START Working data

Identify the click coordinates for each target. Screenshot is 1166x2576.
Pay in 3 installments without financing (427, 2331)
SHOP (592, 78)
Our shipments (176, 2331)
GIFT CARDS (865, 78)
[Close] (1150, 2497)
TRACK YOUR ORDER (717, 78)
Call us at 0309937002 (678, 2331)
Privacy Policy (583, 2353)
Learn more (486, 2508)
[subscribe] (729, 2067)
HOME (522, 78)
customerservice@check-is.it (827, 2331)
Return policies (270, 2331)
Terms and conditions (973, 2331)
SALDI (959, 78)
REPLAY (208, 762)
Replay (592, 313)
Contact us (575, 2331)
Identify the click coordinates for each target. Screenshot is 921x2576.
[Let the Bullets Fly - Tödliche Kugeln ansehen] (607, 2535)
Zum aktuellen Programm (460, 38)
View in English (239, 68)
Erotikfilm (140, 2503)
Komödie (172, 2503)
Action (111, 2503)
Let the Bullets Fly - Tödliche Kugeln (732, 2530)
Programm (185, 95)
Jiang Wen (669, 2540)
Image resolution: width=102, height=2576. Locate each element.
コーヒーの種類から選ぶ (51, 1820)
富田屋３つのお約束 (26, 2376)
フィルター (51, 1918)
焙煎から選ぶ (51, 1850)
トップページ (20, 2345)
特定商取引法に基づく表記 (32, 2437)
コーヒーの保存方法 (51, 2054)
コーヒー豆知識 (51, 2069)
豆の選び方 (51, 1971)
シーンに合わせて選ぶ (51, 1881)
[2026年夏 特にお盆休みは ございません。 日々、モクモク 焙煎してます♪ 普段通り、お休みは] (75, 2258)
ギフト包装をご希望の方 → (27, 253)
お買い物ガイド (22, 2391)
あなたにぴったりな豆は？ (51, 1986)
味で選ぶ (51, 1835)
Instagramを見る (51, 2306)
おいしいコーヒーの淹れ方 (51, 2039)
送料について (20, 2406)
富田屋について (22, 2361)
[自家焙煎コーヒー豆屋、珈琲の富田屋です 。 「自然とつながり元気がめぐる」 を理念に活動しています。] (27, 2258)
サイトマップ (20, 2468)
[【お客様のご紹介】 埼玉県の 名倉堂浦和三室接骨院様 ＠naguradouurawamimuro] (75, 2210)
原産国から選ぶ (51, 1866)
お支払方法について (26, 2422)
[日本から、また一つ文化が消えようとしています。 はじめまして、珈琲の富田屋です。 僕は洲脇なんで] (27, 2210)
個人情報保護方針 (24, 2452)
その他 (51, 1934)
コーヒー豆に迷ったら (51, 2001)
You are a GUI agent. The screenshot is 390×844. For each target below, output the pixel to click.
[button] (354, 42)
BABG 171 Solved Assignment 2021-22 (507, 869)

END Working data

§ What you will do
How many lines in the listing contain the word "target"? Answer with the count and nothing else.

§ Written solution
3